I saw a job posting on Hacker News with an interesting problem which promptly sucked me in.
Send a bash program that calculates Euler’s number to N decimal places (where N is specified on the command line) to email.
I thought it looked like an interesting problem so I opened up Vim and started working on it in my language of choice, C, with the intention of porting it to Bash after I got it working.
The first step was determining how to calculate e programmatically, which brought me to Wikipedia. The infinite series at the top of the article seemed like a good place to start so I implemented it quickly and hackily.
That worked for the first 11 digits (2.71828182845), but failed on the 12th (2.718281828458 instead of 2.78281828459)
I thought that the issue would be the denominator of the infinite series being
extremely large and overflowing, but that’s not the case. Before that happens,
the double holding e
loses precision after too many divide-by-10s.

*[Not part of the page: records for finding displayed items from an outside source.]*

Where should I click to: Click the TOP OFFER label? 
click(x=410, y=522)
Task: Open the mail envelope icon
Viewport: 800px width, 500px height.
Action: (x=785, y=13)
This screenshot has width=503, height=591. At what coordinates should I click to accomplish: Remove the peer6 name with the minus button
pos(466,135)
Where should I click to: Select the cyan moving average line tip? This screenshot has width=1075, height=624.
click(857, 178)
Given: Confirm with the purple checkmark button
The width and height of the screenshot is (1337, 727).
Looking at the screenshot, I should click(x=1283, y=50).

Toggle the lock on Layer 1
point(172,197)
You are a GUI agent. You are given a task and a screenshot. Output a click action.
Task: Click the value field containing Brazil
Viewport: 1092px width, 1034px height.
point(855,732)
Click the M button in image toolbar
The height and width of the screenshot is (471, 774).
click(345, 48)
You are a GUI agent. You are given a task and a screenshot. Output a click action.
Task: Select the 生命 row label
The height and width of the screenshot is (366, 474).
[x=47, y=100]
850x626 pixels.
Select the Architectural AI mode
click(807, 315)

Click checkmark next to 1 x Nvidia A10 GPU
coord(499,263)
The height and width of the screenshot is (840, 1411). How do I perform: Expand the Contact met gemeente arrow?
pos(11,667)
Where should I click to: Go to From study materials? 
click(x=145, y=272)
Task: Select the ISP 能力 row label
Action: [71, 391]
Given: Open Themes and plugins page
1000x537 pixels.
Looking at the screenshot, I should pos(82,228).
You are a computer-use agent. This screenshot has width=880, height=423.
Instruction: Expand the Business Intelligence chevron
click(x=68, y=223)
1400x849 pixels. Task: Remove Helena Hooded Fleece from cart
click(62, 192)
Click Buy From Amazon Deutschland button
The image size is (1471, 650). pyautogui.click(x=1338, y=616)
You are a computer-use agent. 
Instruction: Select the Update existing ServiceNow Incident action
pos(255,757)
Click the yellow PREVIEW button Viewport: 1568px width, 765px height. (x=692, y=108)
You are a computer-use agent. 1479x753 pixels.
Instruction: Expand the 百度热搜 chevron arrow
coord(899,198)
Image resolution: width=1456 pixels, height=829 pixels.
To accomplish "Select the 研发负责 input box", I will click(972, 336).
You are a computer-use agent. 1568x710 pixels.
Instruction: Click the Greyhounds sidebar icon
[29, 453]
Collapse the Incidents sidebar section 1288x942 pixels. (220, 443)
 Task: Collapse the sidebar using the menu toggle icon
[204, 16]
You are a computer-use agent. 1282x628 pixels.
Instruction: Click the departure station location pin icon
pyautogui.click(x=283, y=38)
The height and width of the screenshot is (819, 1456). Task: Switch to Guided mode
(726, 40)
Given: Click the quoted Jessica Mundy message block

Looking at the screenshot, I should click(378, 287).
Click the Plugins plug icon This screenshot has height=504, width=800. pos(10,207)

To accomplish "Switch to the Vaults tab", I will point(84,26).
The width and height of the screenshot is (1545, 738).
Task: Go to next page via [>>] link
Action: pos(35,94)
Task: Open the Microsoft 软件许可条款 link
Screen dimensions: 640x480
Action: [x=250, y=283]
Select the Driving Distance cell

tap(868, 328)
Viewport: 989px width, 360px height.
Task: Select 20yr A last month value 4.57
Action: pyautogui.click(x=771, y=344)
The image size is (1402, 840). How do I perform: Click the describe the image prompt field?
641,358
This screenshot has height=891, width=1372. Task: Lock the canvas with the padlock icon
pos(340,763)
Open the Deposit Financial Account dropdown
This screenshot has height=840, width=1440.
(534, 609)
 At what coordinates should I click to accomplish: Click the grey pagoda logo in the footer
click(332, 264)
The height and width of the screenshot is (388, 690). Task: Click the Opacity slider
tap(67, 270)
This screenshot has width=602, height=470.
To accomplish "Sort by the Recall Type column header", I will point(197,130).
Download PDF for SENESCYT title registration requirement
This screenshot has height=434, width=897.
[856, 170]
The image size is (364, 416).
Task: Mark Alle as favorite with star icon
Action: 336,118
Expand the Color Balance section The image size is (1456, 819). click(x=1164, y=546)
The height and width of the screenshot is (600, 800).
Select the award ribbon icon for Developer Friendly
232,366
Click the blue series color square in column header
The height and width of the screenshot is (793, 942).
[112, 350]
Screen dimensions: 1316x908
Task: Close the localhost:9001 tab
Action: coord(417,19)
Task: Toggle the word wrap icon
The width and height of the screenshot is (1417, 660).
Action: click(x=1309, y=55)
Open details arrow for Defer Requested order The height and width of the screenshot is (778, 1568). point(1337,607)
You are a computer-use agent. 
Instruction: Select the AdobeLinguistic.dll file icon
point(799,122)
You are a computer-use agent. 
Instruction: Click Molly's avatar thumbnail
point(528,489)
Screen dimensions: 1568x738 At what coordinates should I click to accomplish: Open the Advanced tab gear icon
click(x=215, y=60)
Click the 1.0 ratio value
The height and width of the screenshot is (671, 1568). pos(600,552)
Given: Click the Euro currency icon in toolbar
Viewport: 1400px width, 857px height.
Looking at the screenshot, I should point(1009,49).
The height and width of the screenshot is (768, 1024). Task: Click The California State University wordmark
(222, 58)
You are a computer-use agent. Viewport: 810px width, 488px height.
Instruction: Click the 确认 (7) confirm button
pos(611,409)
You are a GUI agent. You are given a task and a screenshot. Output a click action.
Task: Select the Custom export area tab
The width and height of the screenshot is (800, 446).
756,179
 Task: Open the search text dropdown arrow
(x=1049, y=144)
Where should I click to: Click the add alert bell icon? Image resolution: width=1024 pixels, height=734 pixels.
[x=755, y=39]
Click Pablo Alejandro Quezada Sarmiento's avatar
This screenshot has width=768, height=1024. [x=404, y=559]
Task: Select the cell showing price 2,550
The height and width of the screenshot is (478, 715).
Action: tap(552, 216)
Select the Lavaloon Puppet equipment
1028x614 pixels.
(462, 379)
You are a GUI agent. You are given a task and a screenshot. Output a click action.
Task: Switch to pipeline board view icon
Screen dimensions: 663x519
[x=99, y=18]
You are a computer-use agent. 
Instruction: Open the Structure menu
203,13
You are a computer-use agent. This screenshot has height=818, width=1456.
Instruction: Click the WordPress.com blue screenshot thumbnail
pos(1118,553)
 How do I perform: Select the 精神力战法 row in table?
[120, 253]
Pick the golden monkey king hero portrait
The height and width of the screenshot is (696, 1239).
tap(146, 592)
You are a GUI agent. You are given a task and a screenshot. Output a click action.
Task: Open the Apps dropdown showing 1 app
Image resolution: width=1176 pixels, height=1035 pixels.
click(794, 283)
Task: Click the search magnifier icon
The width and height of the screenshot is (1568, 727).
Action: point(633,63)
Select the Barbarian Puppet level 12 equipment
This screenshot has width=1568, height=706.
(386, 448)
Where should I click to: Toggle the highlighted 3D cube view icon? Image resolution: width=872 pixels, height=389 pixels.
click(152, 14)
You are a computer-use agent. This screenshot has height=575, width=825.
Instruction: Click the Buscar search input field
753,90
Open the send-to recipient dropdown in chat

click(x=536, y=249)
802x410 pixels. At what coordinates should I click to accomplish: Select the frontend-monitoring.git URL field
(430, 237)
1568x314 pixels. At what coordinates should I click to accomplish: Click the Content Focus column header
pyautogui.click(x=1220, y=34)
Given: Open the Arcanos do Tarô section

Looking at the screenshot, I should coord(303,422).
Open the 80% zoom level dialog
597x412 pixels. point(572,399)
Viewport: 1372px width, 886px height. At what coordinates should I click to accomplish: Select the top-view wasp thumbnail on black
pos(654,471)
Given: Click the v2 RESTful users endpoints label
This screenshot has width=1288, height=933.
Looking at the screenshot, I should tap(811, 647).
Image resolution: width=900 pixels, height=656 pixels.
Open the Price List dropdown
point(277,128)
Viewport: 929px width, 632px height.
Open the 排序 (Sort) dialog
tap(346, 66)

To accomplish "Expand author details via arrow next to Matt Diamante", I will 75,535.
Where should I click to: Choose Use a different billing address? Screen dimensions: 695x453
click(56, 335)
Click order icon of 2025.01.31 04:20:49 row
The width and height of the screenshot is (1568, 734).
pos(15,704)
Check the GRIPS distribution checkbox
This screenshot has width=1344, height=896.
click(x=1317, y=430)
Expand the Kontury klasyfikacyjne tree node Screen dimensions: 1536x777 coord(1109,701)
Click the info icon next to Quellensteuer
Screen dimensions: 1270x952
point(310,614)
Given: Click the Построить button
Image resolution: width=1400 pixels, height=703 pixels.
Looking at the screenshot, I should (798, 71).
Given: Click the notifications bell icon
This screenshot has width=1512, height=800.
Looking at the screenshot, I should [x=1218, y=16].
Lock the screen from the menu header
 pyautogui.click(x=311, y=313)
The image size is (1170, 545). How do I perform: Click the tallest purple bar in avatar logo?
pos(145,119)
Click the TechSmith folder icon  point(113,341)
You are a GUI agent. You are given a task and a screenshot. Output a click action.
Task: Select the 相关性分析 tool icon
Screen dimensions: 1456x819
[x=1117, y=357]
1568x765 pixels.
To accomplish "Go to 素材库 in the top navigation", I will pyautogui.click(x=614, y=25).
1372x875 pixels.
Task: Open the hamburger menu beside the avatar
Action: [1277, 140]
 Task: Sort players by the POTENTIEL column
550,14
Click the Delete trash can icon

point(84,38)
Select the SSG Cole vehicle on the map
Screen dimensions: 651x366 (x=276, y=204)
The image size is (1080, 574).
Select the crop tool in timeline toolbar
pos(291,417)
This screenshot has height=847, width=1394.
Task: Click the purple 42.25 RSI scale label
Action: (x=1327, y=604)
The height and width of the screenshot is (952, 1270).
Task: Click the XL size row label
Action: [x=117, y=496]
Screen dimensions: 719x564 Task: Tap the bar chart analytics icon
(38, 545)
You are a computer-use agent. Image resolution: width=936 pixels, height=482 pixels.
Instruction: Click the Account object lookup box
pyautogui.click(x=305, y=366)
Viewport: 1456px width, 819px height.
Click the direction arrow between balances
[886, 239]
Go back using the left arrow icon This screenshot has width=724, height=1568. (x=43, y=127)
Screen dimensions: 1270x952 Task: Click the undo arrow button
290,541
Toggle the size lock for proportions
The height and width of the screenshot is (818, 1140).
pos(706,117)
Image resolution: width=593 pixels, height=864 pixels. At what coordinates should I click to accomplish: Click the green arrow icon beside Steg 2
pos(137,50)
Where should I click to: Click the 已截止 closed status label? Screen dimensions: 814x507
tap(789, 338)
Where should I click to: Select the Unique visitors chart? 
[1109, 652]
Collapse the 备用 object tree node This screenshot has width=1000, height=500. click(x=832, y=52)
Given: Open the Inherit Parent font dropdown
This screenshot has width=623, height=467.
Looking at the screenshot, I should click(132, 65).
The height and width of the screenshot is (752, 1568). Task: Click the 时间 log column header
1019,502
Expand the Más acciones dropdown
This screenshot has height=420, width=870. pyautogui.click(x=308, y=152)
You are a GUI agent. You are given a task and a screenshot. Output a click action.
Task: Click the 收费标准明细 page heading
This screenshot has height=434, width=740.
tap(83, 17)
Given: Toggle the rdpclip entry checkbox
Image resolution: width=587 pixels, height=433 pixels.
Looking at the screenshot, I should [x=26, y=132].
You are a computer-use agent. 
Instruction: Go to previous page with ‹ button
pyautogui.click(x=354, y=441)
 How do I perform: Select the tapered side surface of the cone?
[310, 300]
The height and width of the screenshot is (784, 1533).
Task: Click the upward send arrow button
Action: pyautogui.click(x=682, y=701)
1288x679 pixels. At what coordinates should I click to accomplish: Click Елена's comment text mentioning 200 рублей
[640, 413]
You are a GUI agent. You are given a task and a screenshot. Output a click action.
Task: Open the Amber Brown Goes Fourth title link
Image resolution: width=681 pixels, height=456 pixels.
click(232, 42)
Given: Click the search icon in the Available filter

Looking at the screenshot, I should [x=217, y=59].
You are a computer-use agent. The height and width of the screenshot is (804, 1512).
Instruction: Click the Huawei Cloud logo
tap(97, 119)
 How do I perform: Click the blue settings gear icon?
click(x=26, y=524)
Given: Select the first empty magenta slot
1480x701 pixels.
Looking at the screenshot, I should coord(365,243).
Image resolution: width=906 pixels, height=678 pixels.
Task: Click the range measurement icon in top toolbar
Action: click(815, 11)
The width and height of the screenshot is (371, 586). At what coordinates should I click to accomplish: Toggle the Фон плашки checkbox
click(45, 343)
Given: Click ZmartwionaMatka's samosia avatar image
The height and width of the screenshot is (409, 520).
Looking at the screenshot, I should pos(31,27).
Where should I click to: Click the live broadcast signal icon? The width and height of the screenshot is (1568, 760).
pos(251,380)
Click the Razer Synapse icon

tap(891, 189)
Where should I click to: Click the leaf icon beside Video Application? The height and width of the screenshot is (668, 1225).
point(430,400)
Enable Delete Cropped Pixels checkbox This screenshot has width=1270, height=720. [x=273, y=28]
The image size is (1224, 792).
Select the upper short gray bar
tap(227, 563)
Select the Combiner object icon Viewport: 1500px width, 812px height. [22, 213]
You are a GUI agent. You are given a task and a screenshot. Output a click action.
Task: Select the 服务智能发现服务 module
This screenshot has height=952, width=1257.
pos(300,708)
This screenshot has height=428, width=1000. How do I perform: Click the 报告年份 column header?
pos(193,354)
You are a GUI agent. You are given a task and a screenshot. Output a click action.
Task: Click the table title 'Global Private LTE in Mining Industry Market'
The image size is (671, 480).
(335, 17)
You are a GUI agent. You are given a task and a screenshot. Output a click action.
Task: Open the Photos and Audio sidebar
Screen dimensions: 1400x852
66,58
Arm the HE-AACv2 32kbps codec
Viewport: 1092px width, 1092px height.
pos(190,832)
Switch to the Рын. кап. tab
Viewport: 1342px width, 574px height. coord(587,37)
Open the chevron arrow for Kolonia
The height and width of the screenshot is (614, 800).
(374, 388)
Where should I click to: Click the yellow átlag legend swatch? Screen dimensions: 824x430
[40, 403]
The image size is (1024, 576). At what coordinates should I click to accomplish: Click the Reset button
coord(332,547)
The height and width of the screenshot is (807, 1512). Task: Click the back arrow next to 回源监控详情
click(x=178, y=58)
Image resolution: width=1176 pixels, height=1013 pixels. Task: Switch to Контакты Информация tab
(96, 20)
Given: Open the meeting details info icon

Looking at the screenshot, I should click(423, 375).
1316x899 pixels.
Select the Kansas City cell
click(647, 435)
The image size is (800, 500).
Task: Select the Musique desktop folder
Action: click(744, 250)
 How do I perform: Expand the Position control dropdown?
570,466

I did some Googling (actually DuckDuckGo-ing, but that doesn’t have the same ring to it) and found a website describing how one person wrote a program to do exactly what I wanted. It referenced a paper on an finding digits of pi. I read through the paper and concluded that I am bad at reading and understanding academic papers, especially since the code snippets are written in Haskell, a language that I don’t know. I was able to read the blog post though and implement it in C (after spending way too much time figuring out the matrix math).
This algorithm works using a different infinite sequence, but it still has the same precision errors. After 15 digits, the first error occurs (2.7182818284590453 instead of 2.7182818284590452). I spent a long time going over the code and couldn’t find any errors that were causing my program to fail while it seemed to work for the guy who’s blog I was reading. I came to the conclusion that the author must have used BigInteger or another library.
I still really wanted to solve the problem, so I decided to give it one last shot. I decided to go back to the original problem statement, and I wrote it in Bash. It isn’t written using only Bash, but at least it gives me some closure. It works for up to 1,000,000 digits of e.
If I have time, and motivation, I may revisit this problem. The next step I’d try would be to use a fixed point library, such as the GNU MPFR.